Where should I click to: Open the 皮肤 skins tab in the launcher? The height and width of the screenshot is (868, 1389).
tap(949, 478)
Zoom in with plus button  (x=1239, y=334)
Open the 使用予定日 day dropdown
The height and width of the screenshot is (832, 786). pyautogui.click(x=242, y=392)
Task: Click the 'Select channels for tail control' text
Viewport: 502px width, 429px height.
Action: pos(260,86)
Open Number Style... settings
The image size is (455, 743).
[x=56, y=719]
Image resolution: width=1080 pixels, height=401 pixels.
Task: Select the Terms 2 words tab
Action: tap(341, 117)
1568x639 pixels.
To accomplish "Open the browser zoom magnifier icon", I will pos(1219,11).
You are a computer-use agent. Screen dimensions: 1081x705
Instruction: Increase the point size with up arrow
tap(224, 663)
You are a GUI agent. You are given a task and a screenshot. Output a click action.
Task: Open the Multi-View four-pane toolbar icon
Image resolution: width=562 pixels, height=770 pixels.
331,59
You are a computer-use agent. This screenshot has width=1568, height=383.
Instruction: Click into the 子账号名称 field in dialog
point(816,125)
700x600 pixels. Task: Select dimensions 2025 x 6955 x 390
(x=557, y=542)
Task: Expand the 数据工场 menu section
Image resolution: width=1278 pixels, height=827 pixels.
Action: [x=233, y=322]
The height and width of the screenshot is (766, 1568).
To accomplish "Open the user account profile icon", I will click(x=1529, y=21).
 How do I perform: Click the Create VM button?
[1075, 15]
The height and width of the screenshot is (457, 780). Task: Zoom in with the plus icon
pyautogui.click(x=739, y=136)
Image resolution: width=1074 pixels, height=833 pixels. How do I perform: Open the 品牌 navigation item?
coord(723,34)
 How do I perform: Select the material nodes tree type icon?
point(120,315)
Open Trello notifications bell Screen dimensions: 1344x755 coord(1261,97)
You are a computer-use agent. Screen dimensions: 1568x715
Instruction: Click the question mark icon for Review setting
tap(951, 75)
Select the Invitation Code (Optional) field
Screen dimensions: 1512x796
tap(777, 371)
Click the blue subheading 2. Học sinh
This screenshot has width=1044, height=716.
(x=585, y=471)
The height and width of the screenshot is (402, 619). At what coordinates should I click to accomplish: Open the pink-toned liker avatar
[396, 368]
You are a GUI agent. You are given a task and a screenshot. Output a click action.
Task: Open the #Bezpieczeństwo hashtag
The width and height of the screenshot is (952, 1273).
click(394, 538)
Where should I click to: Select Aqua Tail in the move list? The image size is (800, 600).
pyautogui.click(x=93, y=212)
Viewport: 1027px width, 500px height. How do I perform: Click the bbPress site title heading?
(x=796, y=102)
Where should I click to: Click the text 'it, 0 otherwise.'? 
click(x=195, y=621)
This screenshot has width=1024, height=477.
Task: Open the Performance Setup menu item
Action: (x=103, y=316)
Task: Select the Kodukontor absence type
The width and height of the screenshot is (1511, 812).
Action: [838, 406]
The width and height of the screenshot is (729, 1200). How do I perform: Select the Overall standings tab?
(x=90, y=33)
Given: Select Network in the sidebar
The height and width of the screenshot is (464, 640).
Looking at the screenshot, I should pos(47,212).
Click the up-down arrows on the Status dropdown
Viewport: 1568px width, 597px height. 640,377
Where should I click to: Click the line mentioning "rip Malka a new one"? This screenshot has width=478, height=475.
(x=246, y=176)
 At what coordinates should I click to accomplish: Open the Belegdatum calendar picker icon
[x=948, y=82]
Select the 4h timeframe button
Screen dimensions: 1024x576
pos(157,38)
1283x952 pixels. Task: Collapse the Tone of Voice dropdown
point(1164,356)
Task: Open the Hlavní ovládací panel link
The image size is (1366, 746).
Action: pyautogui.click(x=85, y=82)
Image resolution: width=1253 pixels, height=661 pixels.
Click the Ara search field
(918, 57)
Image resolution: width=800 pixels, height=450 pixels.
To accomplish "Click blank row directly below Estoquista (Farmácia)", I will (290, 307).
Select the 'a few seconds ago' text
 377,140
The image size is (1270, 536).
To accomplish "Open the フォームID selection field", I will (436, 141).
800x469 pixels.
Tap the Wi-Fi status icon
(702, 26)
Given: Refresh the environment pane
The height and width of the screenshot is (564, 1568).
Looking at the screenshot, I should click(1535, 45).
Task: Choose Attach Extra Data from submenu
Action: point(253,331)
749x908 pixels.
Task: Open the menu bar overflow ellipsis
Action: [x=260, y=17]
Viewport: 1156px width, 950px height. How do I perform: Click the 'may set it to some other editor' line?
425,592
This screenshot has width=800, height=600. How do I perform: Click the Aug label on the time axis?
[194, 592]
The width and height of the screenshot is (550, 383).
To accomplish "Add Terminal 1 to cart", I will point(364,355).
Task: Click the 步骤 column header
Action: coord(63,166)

▶ **Task directions**:
Only the lines from the line with "Click the up-down" to the final line of the entries are to be returned, each exactly as written, both ends included.

▶ **Solution to this problem**:
Click the up-down arrows on the Status dropdown
Viewport: 1568px width, 597px height. 640,377
Where should I click to: Click the line mentioning "rip Malka a new one"? This screenshot has width=478, height=475.
(x=246, y=176)
 At what coordinates should I click to accomplish: Open the Belegdatum calendar picker icon
[x=948, y=82]
Select the 4h timeframe button
Screen dimensions: 1024x576
pos(157,38)
1283x952 pixels. Task: Collapse the Tone of Voice dropdown
point(1164,356)
Task: Open the Hlavní ovládací panel link
The image size is (1366, 746).
Action: pyautogui.click(x=85, y=82)
Image resolution: width=1253 pixels, height=661 pixels.
Click the Ara search field
(918, 57)
Image resolution: width=800 pixels, height=450 pixels.
To accomplish "Click blank row directly below Estoquista (Farmácia)", I will (290, 307).
Select the 'a few seconds ago' text
 377,140
The image size is (1270, 536).
To accomplish "Open the フォームID selection field", I will (436, 141).
800x469 pixels.
Tap the Wi-Fi status icon
(702, 26)
Given: Refresh the environment pane
The height and width of the screenshot is (564, 1568).
Looking at the screenshot, I should click(1535, 45).
Task: Choose Attach Extra Data from submenu
Action: point(253,331)
749x908 pixels.
Task: Open the menu bar overflow ellipsis
Action: [x=260, y=17]
Viewport: 1156px width, 950px height. How do I perform: Click the 'may set it to some other editor' line?
425,592
This screenshot has width=800, height=600. How do I perform: Click the Aug label on the time axis?
[194, 592]
The width and height of the screenshot is (550, 383).
To accomplish "Add Terminal 1 to cart", I will point(364,355).
Task: Click the 步骤 column header
Action: coord(63,166)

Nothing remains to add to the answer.